Terefe Whitecross - From Here to Helsinki

Tim Miller 04/06/2009

Rating: 1/5

Somewhat fittingly, given that it's high exam season just now, despite repeated attempts I've struggled to take this album in. That's a pretty worrying sign for music, don't you think? I've tried and failed several times to sit down and engage with it, but it's just not happening and before I know it I'm on Twitter without even noticing the CD has already finished.

Perhaps it might be going in one ear and out the other. It certainly isn't coming to me suddenly out of my subconscious on my lunch breaks at work. Given its back story, I'd expected something unusual, but From Here To Helsinki is far from a difficult listen. In fact, its coming into existence is far more interesting than the actual existence itself, so I'll regale that first.

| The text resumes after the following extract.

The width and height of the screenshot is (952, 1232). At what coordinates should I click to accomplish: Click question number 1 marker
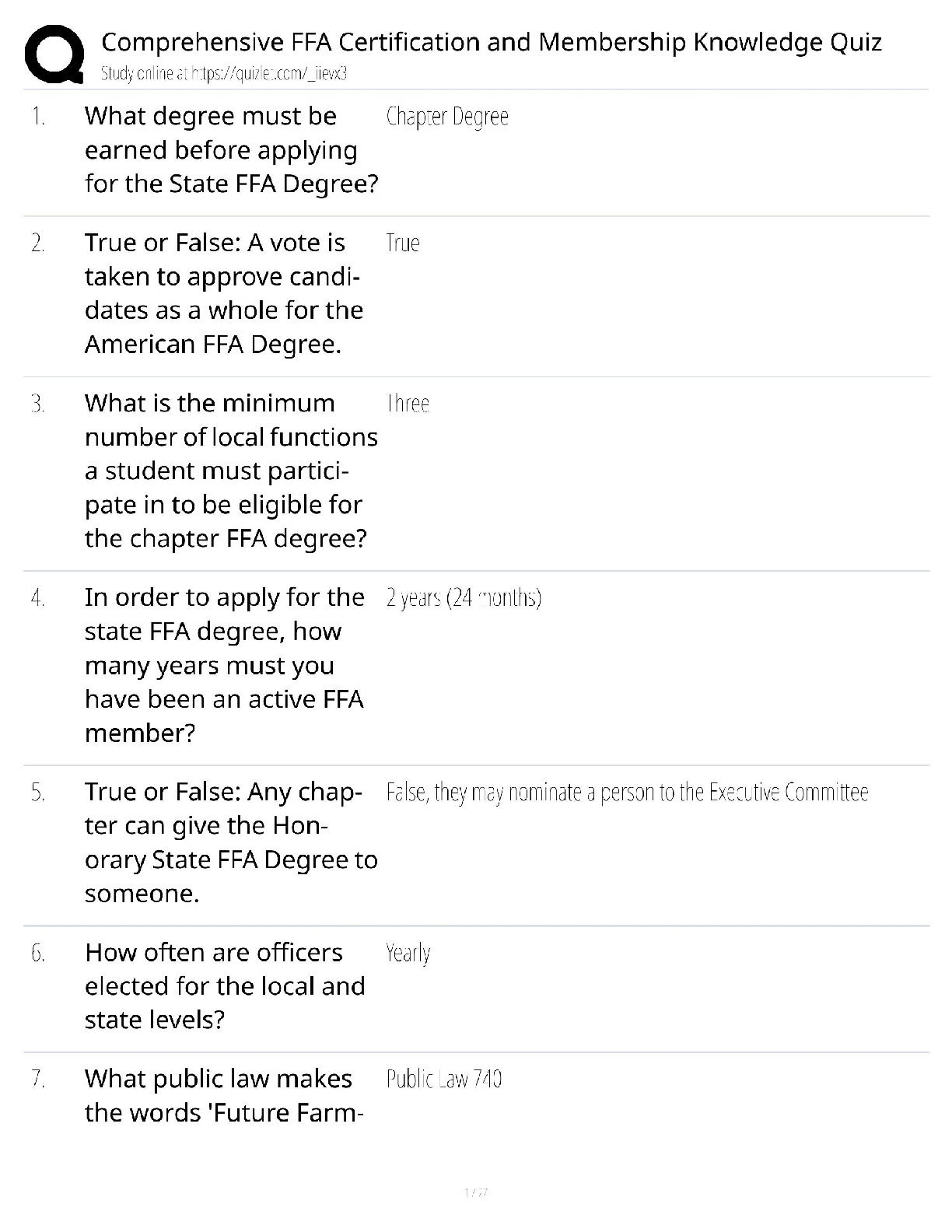click(x=39, y=117)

Terefe Whitecross are the conjoined surnames of a songwriting duo, whose work outside of the partnership counts credits with Jem, KT Tunstall, Jason Mraz and X-Press 2 between them. From Here to Helsinki was conceived in Prague, 1999, after the pair travelled there for a week, renting a flat from the taxi driver who met them off the plane. Talk about chancing your arm, huh. But it gets more intriguing. Nick Whitecross and Martin Terefe read about an annual conference held at Prague Castle - the biggest mediaeval castle in the world - blithely registered their interest and were somehow invited along as 'observers'. Essentially this entailed 'observing' the debate and discussion of Forum 2000, a think-tank on world political issues like globalisation, whose participants included such lofty names as Bill Clinton, Peter Gabriel and The Dalai Lama. After discussing these major talking points, they all lunched together in the lavish rooms of this fabulous castle, and then the pair would sample the Prague nightlife and ruminate on the day's goings on. Continuing this pattern for several days, they'd return back to their flat each night, penning songs generated by the experience. As London called them home, ten new songs were brewing.

That was ten years ago this autumn. So, knowing that, would you not expect something a little out of the ordinary - a second album 13 years after the first, ten years in the making, wrought of unique experiences in castles and foreign cities? Is that so much to ask?

Apparently, yes. From Here To Helsinki's ten songs run to a smidge over half an hour (seriously, seven seconds over), including two one-minute-something musings, and are minimal, rather than expansive, in build. The opening salvo of tracks are electronically focused; Even Giants Fall sounds something like Kasabian stoned, a vague scuzzy guitar sliding over the top of the chorus, and Silent Protest Song is a hypnotic dub effort that expands into some heavier bass work, then breaks into a Massive Attack-esque gospel chorus at the end which is the best bit, but unfortunately over in about 20 seconds.

This track also exposes a major flaw in the album; namely the woefully limited vocals, both in range and skill. When they are employed over just the acoustic guitar - as happens frequently in the second half of From Here To Helsinki in songs Sunshine, Whale Song and Monk and the Rapist (there might never be another song that fails so staggeringly to do justice to its title as this) - the result is completely forgettable, though granted Whale Song, in the moment, is pleasant enough.

One of my favourite bits - 'bits' because the track is a minute long - is Donald, a fuzzy drum-heavy rock snippet that is basically a cycle of one motif repeated four times. It probably speaks volumes that this is a stand out point in the album. Elsewhere, Jesus is a Hippie is a bluntly-sung in-joke presumably; imagine Babybird's 'You're Gorgeous' without any trace of irony. The Collector meanwhile is touted as a meeting of Air and The Beatles, which I suppose you can get away with given that Air have disappeared off the radar and, if you have to, any music can be pretty much traced back to some Beatles song.

Harsh though all that might sound, the album isn't aurally offensive. It isn't aurally anything much, in fact, which is the major letdown: most tracks are barely more than a vocal, bass and electro/guitar layer marshalled by synthetic drums. It's taken ten years for this partnership to get this album together, and it's got as much staying power as a 15-year old boy losing his virginity. With a bit of luck the next one takes so long to create that it never gets finished.


Released 1 June 2009


Author's note: I owe much of this review to the person who wrote the press release, as the back story is lifted almost word for word from that. Without that, this is such a dull, unremarkable album, I wouldn't have even bothered, but somehow the PR machine got me to go ahead with the review. I utterly resent this fact, and wish I hadn't.